*Material supplied*:
------

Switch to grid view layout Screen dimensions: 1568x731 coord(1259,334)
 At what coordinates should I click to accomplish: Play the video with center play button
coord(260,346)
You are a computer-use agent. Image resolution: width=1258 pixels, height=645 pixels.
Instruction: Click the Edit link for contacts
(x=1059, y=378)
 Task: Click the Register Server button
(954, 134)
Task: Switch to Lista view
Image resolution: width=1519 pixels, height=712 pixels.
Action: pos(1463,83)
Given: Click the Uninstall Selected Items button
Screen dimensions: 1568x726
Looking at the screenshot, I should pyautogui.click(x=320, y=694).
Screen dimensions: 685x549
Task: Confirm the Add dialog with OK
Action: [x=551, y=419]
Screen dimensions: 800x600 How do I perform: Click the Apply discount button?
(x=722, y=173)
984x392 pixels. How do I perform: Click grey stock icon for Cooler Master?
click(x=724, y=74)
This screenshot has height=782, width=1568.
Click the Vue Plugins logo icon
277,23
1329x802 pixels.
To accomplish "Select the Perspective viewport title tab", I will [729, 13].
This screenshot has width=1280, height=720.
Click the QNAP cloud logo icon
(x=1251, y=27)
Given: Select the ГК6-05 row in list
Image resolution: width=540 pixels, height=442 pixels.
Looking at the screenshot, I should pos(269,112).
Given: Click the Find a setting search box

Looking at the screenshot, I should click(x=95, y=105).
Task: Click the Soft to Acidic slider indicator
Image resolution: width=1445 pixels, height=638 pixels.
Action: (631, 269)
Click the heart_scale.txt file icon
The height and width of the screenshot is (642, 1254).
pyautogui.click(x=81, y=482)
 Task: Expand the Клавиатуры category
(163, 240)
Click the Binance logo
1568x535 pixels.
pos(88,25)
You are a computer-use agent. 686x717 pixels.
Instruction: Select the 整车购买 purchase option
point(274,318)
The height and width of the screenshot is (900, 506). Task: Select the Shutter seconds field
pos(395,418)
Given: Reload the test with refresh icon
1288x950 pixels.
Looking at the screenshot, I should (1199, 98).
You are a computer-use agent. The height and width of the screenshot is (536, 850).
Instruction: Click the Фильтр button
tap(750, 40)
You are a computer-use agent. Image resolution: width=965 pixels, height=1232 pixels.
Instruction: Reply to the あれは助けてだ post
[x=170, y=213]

------

*Problem requirements*: Reproduce the listing in full. Keep it exactly as written.

*Solved exercise*:
Switch to grid view layout Screen dimensions: 1568x731 coord(1259,334)
 At what coordinates should I click to accomplish: Play the video with center play button
coord(260,346)
You are a computer-use agent. Image resolution: width=1258 pixels, height=645 pixels.
Instruction: Click the Edit link for contacts
(x=1059, y=378)
 Task: Click the Register Server button
(954, 134)
Task: Switch to Lista view
Image resolution: width=1519 pixels, height=712 pixels.
Action: pos(1463,83)
Given: Click the Uninstall Selected Items button
Screen dimensions: 1568x726
Looking at the screenshot, I should pyautogui.click(x=320, y=694).
Screen dimensions: 685x549
Task: Confirm the Add dialog with OK
Action: [x=551, y=419]
Screen dimensions: 800x600 How do I perform: Click the Apply discount button?
(x=722, y=173)
984x392 pixels. How do I perform: Click grey stock icon for Cooler Master?
click(x=724, y=74)
This screenshot has height=782, width=1568.
Click the Vue Plugins logo icon
277,23
1329x802 pixels.
To accomplish "Select the Perspective viewport title tab", I will [729, 13].
This screenshot has width=1280, height=720.
Click the QNAP cloud logo icon
(x=1251, y=27)
Given: Select the ГК6-05 row in list
Image resolution: width=540 pixels, height=442 pixels.
Looking at the screenshot, I should pos(269,112).
Given: Click the Find a setting search box

Looking at the screenshot, I should click(x=95, y=105).
Task: Click the Soft to Acidic slider indicator
Image resolution: width=1445 pixels, height=638 pixels.
Action: (631, 269)
Click the heart_scale.txt file icon
The height and width of the screenshot is (642, 1254).
pyautogui.click(x=81, y=482)
 Task: Expand the Клавиатуры category
(163, 240)
Click the Binance logo
1568x535 pixels.
pos(88,25)
You are a computer-use agent. 686x717 pixels.
Instruction: Select the 整车购买 purchase option
point(274,318)
The height and width of the screenshot is (900, 506). Task: Select the Shutter seconds field
pos(395,418)
Given: Reload the test with refresh icon
1288x950 pixels.
Looking at the screenshot, I should (1199, 98).
You are a computer-use agent. The height and width of the screenshot is (536, 850).
Instruction: Click the Фильтр button
tap(750, 40)
You are a computer-use agent. Image resolution: width=965 pixels, height=1232 pixels.
Instruction: Reply to the あれは助けてだ post
[x=170, y=213]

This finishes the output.